Конечно, Вилка, пусть еще далекий от умственной зрелости, был все же не такой дурак, чтобы не замечать множество стопроцентных совпадений. И склонность к анализу присутствовала в нем от природы. Но, будучи юным ленинцем и пионером, твердо зная, что бога нет, а ведьмы, колдуны и оборотни живут лишь в сказках для самых маленьких, Вилка быстро нашел для себя объяснение. Все выходило донельзя просто. Настолько просто, что Вилке позавидовал бы и сам Уильям Оккам.

Он, Вилка, вовсе не загадочный космический мутант, почему именно мутант он не пытался себе объяснить, а всего лишь человек, тонко чувствующий вполне земное прекрасное и талантливое. Такая у него прирожденная способность. Как, например, у Зули Матвеева – способность к шахматным битвам. В десять лет уже первый взрослый разряд. Или у соседского мальчика Давида – к игре на пианино. Вилке к музыкальному деревянному гробу и подойти-то страшно, не то, чтобы пытаться на нем играть! Зато он умеет чувствовать чужие таланты. И может даже, когда совсем-совсем вырастет, будет вовсе не математиком, а знаменитым критиком и журналистом.

Правда, иногда случалось, что мама, включив вечером одну из телевизионных программ, с негодованием ворчала: «Боже, ну и бездарь! И чего его (или ее) все время крутят, будто показывать больше некого!
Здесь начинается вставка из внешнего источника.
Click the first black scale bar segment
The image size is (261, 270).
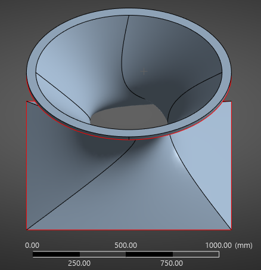(57, 254)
Видно, где-то волосатая лапа имеется». Речь шла именно об очередном Вилкином любимце. Но Вилку это не обескураживало. Во-первых, мама – это просто мама, а не знаток и профессиональный критик, а во-вторых, у нее нет Вилкиных выдающихся способностей, поэтому она, конечно же, может и должна ошибаться. Но о своих выводах и недюжинных талантах Вилка маме не говорил. Не хотел расстраивать. И продолжал населять свой мир «друзьями».

Но, справедливости ради, надо заметить, что переживания, испытываемые Вилкой по отношению к «друзьям» и даже к «подругам», несмотря на всю экранную красоту последних, были очень далеки от ранней, сексуальной чувственности. Они были даже не просто далеки, а не имели с ней решительно ничего общего. Красавицы не снились по ночам, в обличьях и ситуациях, волнующих пока еще слабо насыщенную гормонами кровь, и, тем более, не снились красавцы. Правда, из-за строгого замалчивания в идущем к коммунизму обществе некоторых противоестественных грехов, Вилке и в голову не приходило, что красавцы могут сниться подобным образом. Все это были друзья, а, стало быть, и отношение к ним должно было быть окрашено исключительно в благородные тона. Можно подражать и даже восхищаться, можно слушать, смотреть и сопереживать. Но при чем же здесь, спрашивается, любовь и близкие к ней фантазии? Вилка не находил ни малейшего сходства. Тем более что предмет для вгоняющих в краску мечтаний Вилка избрал себе уже давно. Его сердце, равно как и все иные части тела, раз и навсегда, безраздельно принадлежали Анечке Булавиновой.